(Extrait fourni):
═══

La Reine et lui, seuls, ont les dés du souterrain…
C’est là que se lit, grâce aux dispenses de Rome,
Le mariage obscur qui la lie à cet homme…


Le souterrain aurait eu près de vingt kilomètres de longueur. Le Plessis-de-Roye aurait donc abrité les amours de la Reine et du cardinal. C’est là que les conspirateurs, après avoir délivré le Masque de fer enfermé à Pierrefonds, conduisent le mystérieux adolescent ; car ce vieux château est plein de repaires profonds :


… Maison construite loin des villes,
Faite pour se cacher dans les guerres civiles…


au Sud du chemin de Montdidier à Roye.

═══

(Énoncé):
Pouvez-vous recopier l'extrait fourni de « Le souterrain aurait » à « Montdidier à Roye. » en remplaçant « vieux château » par « vieux manoir » ?

(Extrait des données):
═══

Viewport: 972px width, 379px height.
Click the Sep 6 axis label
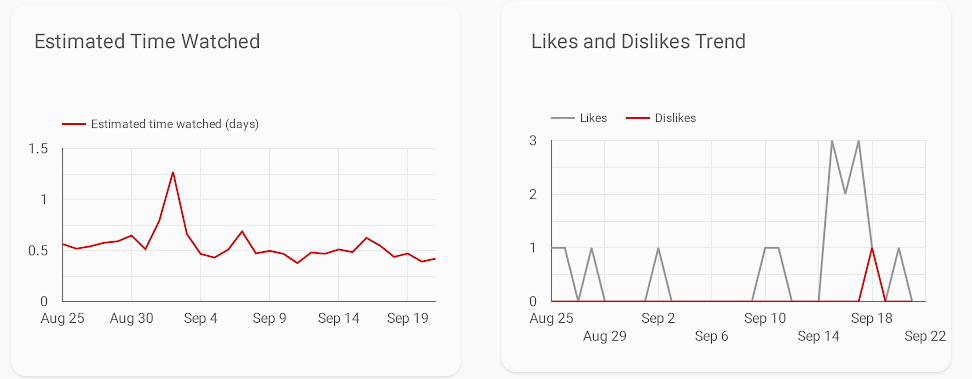point(712,336)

═══

(Résultat obtenu):
Le souterrain aurait eu près de vingt kilomètres de longueur. Le Plessis-de-Roye aurait donc abrité les amours de la Reine et du cardinal. C’est là que les conspirateurs, après avoir délivré le Masque de fer enfermé à Pierrefonds, conduisent le mystérieux adolescent ; car ce vieux manoir est plein de repaires profonds :


… Maison construite loin des villes,
Faite pour se cacher dans les guerres civiles…


au Sud du chemin de Montdidier à Roye.